What to work on:
Task for the records below: count the lines that contain the word "Left" and give only that number.

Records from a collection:
○ ○ ○ ○ ○ ○ ○
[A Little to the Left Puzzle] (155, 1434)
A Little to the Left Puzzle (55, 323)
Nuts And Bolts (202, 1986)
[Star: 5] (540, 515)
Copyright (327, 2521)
○ ○ ○ ○ ○ ○ ○
Your response:
2